To do — Without any pictures, the records below should be reproduced exactly.

____ Source records

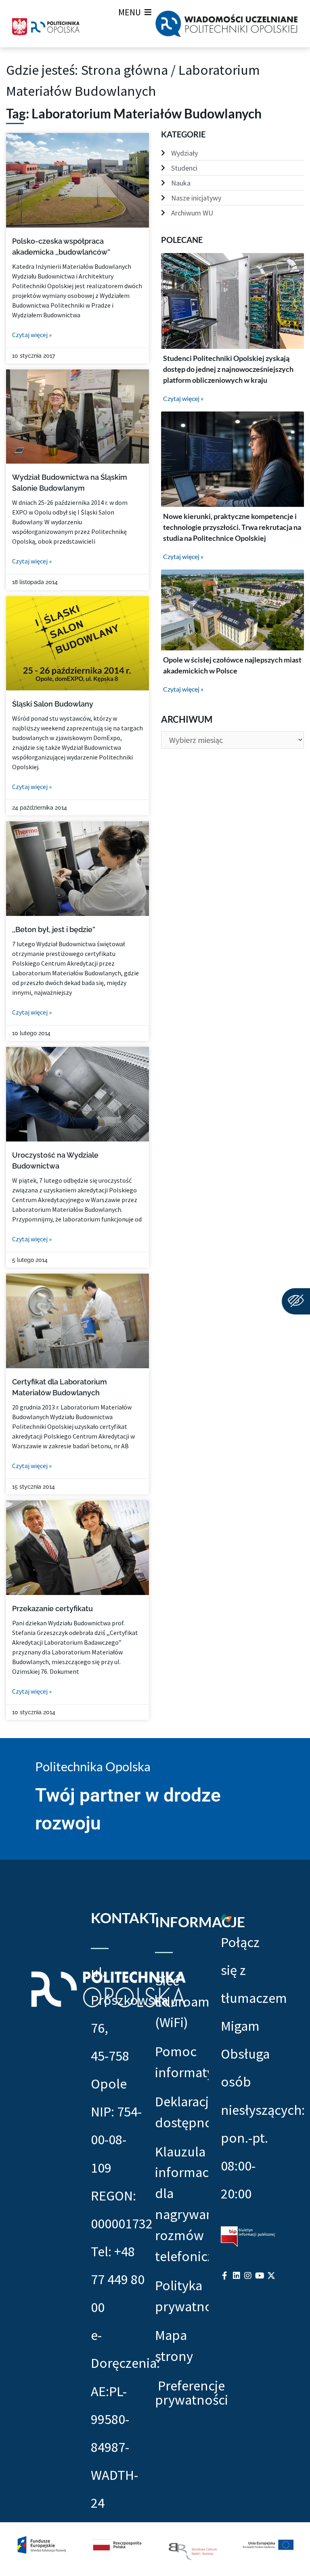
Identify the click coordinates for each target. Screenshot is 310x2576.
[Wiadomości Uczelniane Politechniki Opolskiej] (226, 23)
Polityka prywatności (182, 2295)
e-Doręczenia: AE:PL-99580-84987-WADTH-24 (125, 2418)
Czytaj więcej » (32, 335)
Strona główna (124, 69)
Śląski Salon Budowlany (52, 704)
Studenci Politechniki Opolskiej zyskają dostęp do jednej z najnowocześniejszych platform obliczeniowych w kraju (228, 369)
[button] (129, 12)
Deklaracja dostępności (182, 2112)
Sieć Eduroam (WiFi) (182, 2001)
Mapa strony (174, 2345)
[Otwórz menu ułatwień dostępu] (296, 1301)
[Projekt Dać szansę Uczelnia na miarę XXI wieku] (155, 2549)
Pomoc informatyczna (182, 2061)
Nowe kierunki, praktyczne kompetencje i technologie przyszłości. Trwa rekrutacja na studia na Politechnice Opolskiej (232, 527)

________

Written answer —
Identify the click coordinates for each target. Screenshot is 310x2576.
[Wiadomości Uczelniane Politechniki Opolskiej] (226, 23)
Polityka prywatności (182, 2295)
e-Doręczenia: AE:PL-99580-84987-WADTH-24 (125, 2418)
Czytaj więcej » (32, 335)
Strona główna (124, 69)
Śląski Salon Budowlany (52, 704)
Studenci Politechniki Opolskiej zyskają dostęp do jednej z najnowocześniejszych platform obliczeniowych w kraju (228, 369)
[button] (129, 12)
Deklaracja dostępności (182, 2112)
Sieć Eduroam (WiFi) (182, 2001)
Mapa strony (174, 2345)
[Otwórz menu ułatwień dostępu] (296, 1301)
[Projekt Dać szansę Uczelnia na miarę XXI wieku] (155, 2549)
Pomoc informatyczna (182, 2061)
Nowe kierunki, praktyczne kompetencje i technologie przyszłości. Trwa rekrutacja na studia na Politechnice Opolskiej (232, 527)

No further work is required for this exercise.